A data transfer system according to the present invention includes:
A data transfer system for transferring content datagrams using a plurality of relay nodes,
The relay node on the receiving side of the relay section where the loss of the content datagram has occurred sends the datagram of the “parity datagram transmission request” including the identification number of the FEC block of the content datagram where the loss has occurred to the upstream relay node. Before sending the datagram, send the datagram of the “parity datagram transmission request” to the upstream relay node and immediately send the datagram of “parity datagram transmission request sent” to the downstream relay node. Send
The relay node that received this immediately forwards it further to the downstream relay node,
The downstream relay node that has received the datagram of “parity datagram transmission request transmitted” suppresses transmission of the datagram of “parity datagram transmission request” to the relay node on the receiving side.
It is characterized by that.

In the data transfer system according to the present invention,
If the receiving relay node detects the loss of the content datagram,
Immediately, send a datagram of “parity datagram transmission request sent” toward the downstream relay node,
When a datagram of “parity datagram transmission request transmitted” is not received from an upstream relay node within the waiting time set in advance after receiving the first datagram of the FEC block of the lost content datagram When the predetermined waiting time is T and the predetermined waiting time with respect to fluctuation of the arrival time of the content datagram is α, the datagram of the “parity datagram transmission request” is relayed upstream after the elapse of the waiting time (T + α). You may transmit toward a node.

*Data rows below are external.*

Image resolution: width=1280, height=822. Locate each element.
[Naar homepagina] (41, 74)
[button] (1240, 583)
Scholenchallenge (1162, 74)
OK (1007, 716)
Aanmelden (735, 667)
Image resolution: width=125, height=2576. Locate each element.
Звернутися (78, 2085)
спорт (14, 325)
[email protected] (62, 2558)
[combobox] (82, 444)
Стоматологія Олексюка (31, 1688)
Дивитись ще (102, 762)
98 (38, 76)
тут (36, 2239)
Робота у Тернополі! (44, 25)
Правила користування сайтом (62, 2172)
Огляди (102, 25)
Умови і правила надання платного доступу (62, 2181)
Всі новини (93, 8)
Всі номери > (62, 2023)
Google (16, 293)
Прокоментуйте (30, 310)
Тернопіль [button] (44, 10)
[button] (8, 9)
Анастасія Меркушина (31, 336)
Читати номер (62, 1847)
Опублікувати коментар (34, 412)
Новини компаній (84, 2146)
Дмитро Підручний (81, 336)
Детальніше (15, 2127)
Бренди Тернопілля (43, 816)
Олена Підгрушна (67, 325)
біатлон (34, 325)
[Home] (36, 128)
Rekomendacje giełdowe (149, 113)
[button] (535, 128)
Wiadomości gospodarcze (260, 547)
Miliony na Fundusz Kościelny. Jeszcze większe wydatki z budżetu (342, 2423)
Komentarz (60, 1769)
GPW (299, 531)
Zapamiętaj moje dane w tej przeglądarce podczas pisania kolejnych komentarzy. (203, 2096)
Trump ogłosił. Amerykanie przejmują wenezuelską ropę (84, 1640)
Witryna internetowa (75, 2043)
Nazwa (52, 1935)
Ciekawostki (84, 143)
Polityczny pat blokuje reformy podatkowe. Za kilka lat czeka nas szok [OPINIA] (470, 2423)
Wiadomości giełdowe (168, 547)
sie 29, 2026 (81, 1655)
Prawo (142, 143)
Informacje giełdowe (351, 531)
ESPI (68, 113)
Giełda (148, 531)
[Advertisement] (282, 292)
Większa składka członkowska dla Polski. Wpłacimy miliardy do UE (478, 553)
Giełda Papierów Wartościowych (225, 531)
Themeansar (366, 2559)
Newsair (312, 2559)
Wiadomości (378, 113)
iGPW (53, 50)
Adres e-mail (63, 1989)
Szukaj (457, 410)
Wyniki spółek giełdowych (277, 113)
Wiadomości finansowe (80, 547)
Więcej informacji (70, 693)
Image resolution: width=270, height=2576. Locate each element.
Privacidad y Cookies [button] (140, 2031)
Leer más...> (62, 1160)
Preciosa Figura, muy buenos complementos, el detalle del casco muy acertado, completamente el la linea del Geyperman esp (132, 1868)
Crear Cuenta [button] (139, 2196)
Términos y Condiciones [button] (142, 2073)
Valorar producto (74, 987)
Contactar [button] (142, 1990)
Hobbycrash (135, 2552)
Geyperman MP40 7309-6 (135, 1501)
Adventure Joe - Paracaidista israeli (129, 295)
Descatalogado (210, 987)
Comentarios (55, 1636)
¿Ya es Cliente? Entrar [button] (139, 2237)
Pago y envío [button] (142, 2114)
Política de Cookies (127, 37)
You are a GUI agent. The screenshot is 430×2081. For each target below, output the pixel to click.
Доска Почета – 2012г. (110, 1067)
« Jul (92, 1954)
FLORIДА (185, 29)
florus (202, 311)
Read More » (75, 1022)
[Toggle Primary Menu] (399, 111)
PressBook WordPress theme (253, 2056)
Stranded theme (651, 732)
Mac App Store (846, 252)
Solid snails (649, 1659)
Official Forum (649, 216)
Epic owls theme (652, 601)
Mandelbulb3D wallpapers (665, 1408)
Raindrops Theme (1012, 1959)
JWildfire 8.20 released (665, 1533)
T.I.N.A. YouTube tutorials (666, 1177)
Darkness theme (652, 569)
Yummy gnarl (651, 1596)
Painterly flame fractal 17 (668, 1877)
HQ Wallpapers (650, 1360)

A data transfer method according to the present invention includes:
A data transfer method in which a plurality of relay nodes transfer content datagrams,
The relay node on the receiving side of the relay section where the loss of the content datagram has occurred
Before sending the “parity datagram transmission request” datagram containing the identification number of the FEC block of the content datagram in which the loss has occurred to the upstream relay node, the “parity datagram transmission request” datagram Is immediately sent to the downstream relay node to send a datagram of "parity datagram transmission request sent" to the upstream relay node,
The relay node that received this immediately forwards it further to the downstream relay node,
The downstream relay node that has received the datagram of “parity datagram transmission request transmitted” suppresses transmission of the datagram of “parity datagram transmission request” to the relay node on the receiving side.
It is characterized by that.

In the data transfer method according to the present invention,
If the receiving relay node detects the loss of the content datagram,
Immediately, send a datagram of “parity datagram transmission request sent” toward the downstream relay node,
When a datagram of “parity datagram transmission request transmitted” is not received from an upstream relay node within the waiting time set in advance after receiving the first datagram of the FEC block of the lost content datagram When the predetermined waiting time is T and the predetermined waiting time with respect to fluctuation of the arrival time of the content datagram is α, the datagram of the “parity datagram transmission request” is relayed upstream after the elapse of the waiting time (T + α). You may transmit toward a node.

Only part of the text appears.